Obama: USA lehnen jede Verunglimpfung ab

Die USA, die in Libyen die Aufständischen gegen Machthaber Muammar al-Gaddafi unterstützten und auch beim Übergang Ägyptens aus einer Diktatur in eine von der Muslimbruderschaft dominierte Demokratie Hilfestellung leisten, sehen sich durch die dramatischen Vorfälle gezwungen, ihr Engagement im arabischen Staatenraum zu überdenken. US-Präsident Barack Obama sagte, die USA lehnten jede Verunglimpfung religiöser Überzeugungen ab, und betonte zugleich: "Aber es gibt absolut keine Rechtfertigung für diese Art sinnloser Gewalt." Die USA arbeiteten mit der libyschen Regierung zusammen, um die Verantwortlichen der Attacke zur Rechenschaft zu ziehen. "Der Gerechtigkeit wird Genüge getan", versprach Obama. Er versicherte zugleich, dass der Angriff die Verbindung zwischen den USA und Libyen nicht zerreißen werde.

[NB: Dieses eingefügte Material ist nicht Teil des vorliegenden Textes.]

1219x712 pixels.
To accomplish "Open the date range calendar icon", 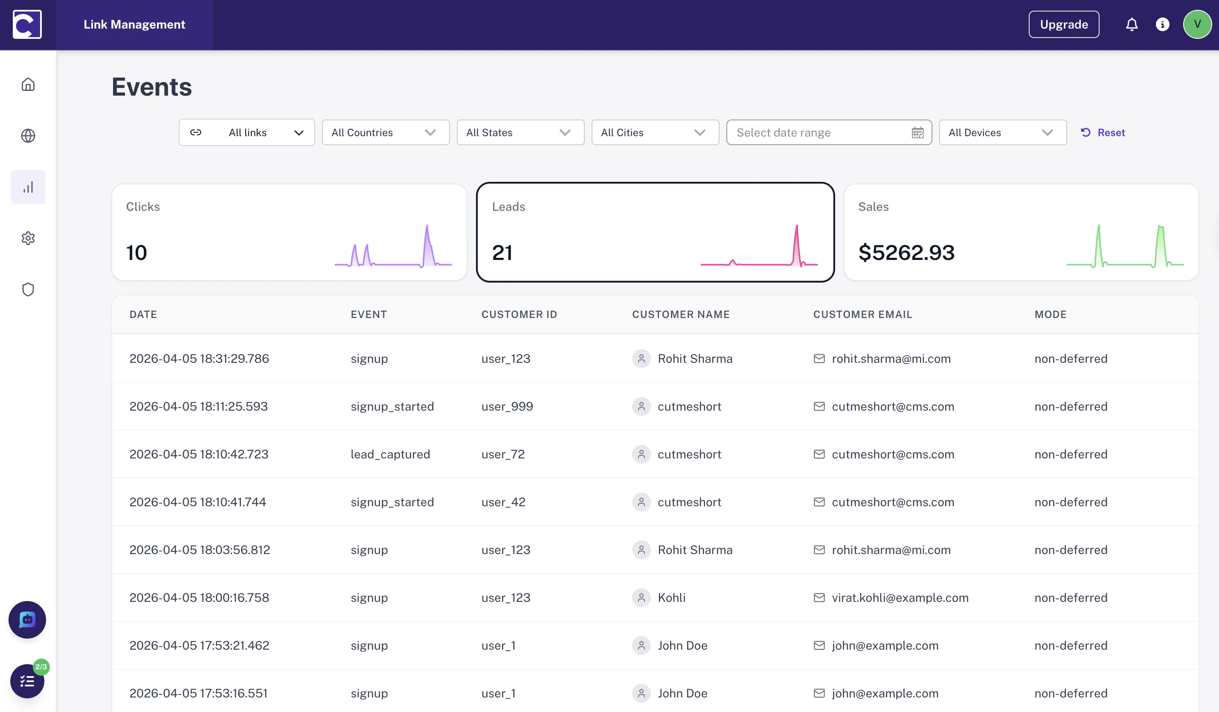I will pos(918,132).
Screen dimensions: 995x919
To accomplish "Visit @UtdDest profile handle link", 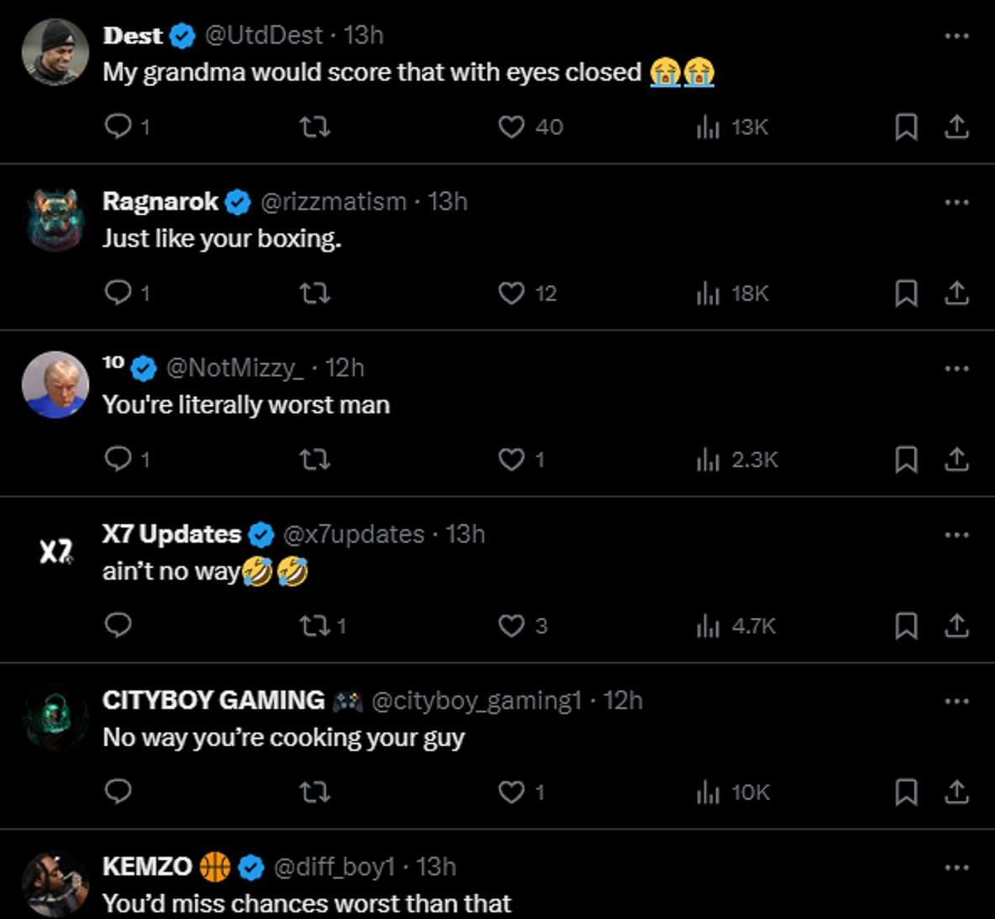I will coord(264,35).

Außenministerin Hillary Clinton sagte, sie habe das "Privileg gehabt, Chris erst vor wenigen Monaten für seinen Posten in Libyen zu vereidigen. Er sprach eloquent über seine Begeisterung für seinen Dienst, für die Diplomatie und für das libysche Volk." Diese Aufgabe ihres 52-jährigen Karrierediplomaten sei "nur die letzte gewesen in mehr als zwei Jahrzehnten, in denen er sich der Aufgabe hingab, engere Verknüpfungen herzustellen mit den Menschen im Nahen Osten und im nördlichen Afrika", so Clinton. Der TV-Sender CNN berichtete, das US-Verteidigungsministerium habe zwei Anti-Terror-Teams des Marine Corps nach Libyen entsandt, um die Diplomaten vor weiteren Übergriffen zu schützen.

Clinton betonte: "Dies war eine Attacke einer kleinen und grausamen Gruppe." Sie wies darauf hin, dass Libyer an der Seite der Amerikaner gegen die Angreifer gekämpft hätten. Nach Angaben libyscher Behörden wurden bei den Ausschreitungen auch mehrere einheimische Sicherheitskräfte getötet.

Umgehend wurden die Angriffe zum Thema im US-Präsidentschaftswahlkampf. Der republikanische Bewerber Mitt Romney kritisierte die Obama-Regierung scharf für deren erste Reaktion. Darin habe das Weiße Haus nicht etwa die Angriffe verurteilt, sondern Verständnis für die Täter gezeigt. Obamas Wahlkampfsprecher Ben LaBolt erklärte daraufhin, er sei entsetzt, dass Romney den tragischen Tod von Diplomaten nutze, um einen politischen Angriff zu starten.